Some proposals were clearly inappropriate. “Some involved 10- or 15-foot-tall statues,” says GGA conservation director Mike Lynes.  

“We said there should be nothing too high,” adds Dash. “It could have provided perching sites for raptors that might prey on the owls.” There is no professional courtesy among birds of prey. 

“I don’t think they really understood what it meant to put the installation in that place—one of the last places we find owls out there,” says Lynes, who wrote the technical documents used in grading proposals. Ironically, the donor turned out to be more flexible about siting than was first assumed. The winning design, by artists Jennifer Reed and John Madden, is a relatively unobtrusive structure with low recessed walls. I saw a model in the Berkeley harbor master’s office, and it won’t be the Great Pyramid. Installation will begin in March, after the owls have departed for the season. 

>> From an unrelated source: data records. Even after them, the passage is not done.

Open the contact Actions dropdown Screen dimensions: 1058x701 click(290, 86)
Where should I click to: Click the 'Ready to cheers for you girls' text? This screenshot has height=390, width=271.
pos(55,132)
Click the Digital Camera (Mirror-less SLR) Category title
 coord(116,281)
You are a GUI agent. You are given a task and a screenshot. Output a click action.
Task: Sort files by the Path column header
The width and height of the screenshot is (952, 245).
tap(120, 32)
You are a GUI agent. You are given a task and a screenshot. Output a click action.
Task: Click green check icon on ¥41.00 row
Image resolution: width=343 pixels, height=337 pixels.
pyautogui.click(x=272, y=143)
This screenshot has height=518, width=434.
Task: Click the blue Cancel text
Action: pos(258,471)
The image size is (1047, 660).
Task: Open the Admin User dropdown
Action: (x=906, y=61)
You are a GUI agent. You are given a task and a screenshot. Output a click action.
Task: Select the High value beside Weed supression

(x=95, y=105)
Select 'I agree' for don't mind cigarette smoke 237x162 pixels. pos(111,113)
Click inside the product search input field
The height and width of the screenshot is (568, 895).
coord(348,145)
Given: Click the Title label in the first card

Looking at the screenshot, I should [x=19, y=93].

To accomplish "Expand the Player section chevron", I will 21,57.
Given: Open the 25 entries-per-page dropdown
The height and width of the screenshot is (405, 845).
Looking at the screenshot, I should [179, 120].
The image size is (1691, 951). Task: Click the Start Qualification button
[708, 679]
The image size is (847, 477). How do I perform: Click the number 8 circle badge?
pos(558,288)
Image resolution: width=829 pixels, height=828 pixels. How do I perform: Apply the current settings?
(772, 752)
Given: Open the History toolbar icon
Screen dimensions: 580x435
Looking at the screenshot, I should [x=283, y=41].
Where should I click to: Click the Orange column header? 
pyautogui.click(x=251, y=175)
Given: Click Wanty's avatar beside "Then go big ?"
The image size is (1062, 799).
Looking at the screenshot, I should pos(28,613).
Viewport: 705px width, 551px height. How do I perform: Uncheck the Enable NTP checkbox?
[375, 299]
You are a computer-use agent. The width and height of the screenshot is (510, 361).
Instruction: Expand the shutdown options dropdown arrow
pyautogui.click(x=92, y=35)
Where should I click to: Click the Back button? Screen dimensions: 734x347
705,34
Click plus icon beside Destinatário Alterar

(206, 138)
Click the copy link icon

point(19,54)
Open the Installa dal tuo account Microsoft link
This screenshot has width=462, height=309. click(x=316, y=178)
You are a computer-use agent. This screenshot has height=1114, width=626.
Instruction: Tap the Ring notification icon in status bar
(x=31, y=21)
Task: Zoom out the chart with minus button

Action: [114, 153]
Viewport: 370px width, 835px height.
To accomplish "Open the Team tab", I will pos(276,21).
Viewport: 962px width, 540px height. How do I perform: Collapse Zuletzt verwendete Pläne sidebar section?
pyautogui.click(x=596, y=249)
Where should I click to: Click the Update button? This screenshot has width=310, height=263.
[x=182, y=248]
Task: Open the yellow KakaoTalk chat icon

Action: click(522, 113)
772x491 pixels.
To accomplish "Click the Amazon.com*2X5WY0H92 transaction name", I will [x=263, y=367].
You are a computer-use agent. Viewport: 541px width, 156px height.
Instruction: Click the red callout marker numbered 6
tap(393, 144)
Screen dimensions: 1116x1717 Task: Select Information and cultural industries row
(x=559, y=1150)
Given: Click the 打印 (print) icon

Dash was instrumental in getting temporary orange plastic fencing set up around the owls’ wintering site in 2008 after she noticed them being harassed by off-leash dogs. The fence is mostly effective, but people and dogs still cross it—sometimes to feed the California ground squirrels whose burrows the owls appropriate. And a few owls persist in staying outside the fence. When I visited the site with Dash and Lynes, we watched a leashed dog towing its owner toward an owl on the riprap. 

Education continues. GGA has developed fliers about the burrowing owls and organized volunteer docents, who complete monitoring forms noting the birds’ locations and activities. These must be among the best-documented burrowing owls anywhere. 

Dash and Lynes say there are at least three owls inside the fence this season, plus two more in the adjacent unfenced meadow and at least one in the eastern section of nearby Eastshore State Park, where habitat restoration is in progress. Habitat has been created for the birds on the Albany Plateau as mitigation for the Tom Bates Regional Sports complex, but so far no owls have been detected using it. 

These are all wintering birds. There are a handful of breeding records for Berkeley and Albany, but none more recent than 1922. “Wildlife managers have been slow to realize the importance of wintering habitat,” says Lynes. “We recognize that for neotropical migrants, but undervalue wintering habitat in North America.” It’s not clear where the Cesar Chavez owls are coming from; burrowing owls banded in British Columbia, eastern Washington, and Idaho have been observed elsewhere in California.  

Consistent with regional patterns, the number of owls using the Marina has fallen over the years. “Ten years ago there were 13 to 15 wintering owls at Cesar Chavez Park,” Dash says. Last winter there were only four. Overall, breeding pairs along the Bayshore declined by more than 50 percent between surveys in 1991-93 and 2006-07.  

Although some Bay Area cities have allowed developers to displace burrowing owls, Dash praises Berkeley’s response: “The city has been extremely helpful with this project. City Council members came out to see the owls themselves. The city provided fencing for the wintering site. The maintenance crew has been wonderful. East Bay Regional Park docents have joined the GGA docents. There’s been a tremendous amount of public education and awareness-raising.” 

With no coherent federal or state conservation strategy for these vulnerable birds, it’s good to see at least one local government doing the right thing.